* **TASK DESCRIPTION**
With the pictures left out, write every entry down exactly.

Source records

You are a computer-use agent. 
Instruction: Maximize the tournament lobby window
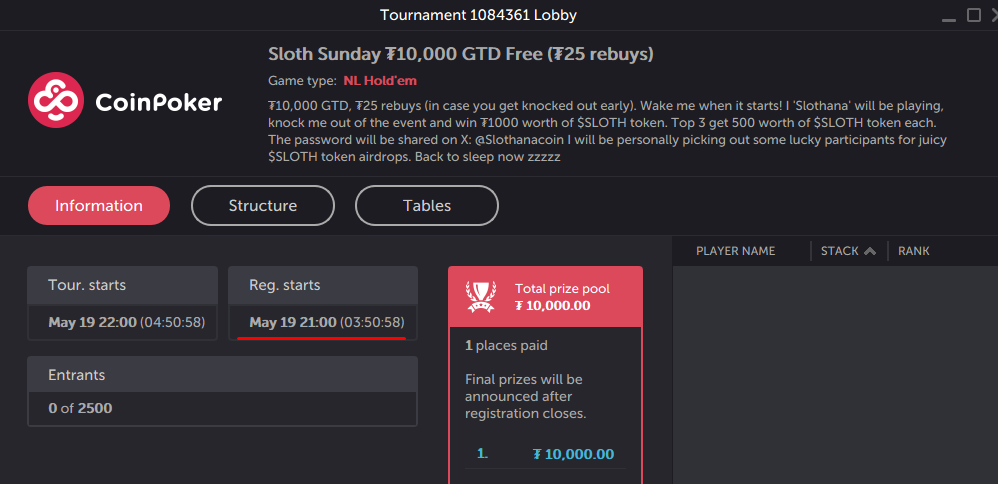(x=974, y=15)
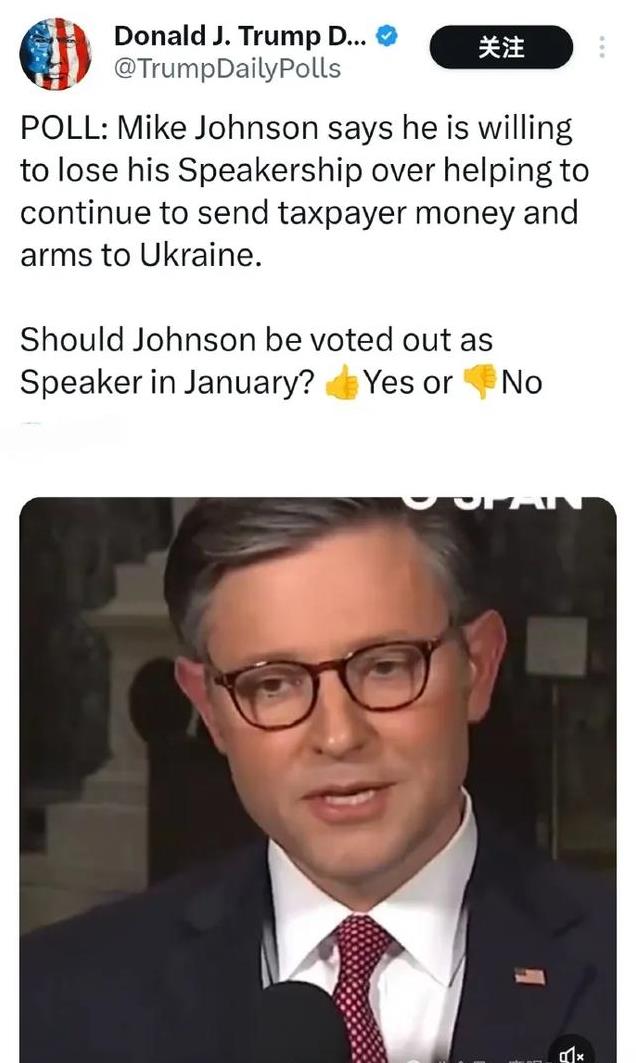Screen dimensions: 636x1063
Task: Click the thumbs down No emoji
Action: click(x=479, y=383)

* **RESPONSE TO THIS TASK**
You are a computer-use agent. 
Instruction: Maximize the tournament lobby window
(x=974, y=15)
Screen dimensions: 636x1063
Task: Click the thumbs down No emoji
Action: click(x=479, y=383)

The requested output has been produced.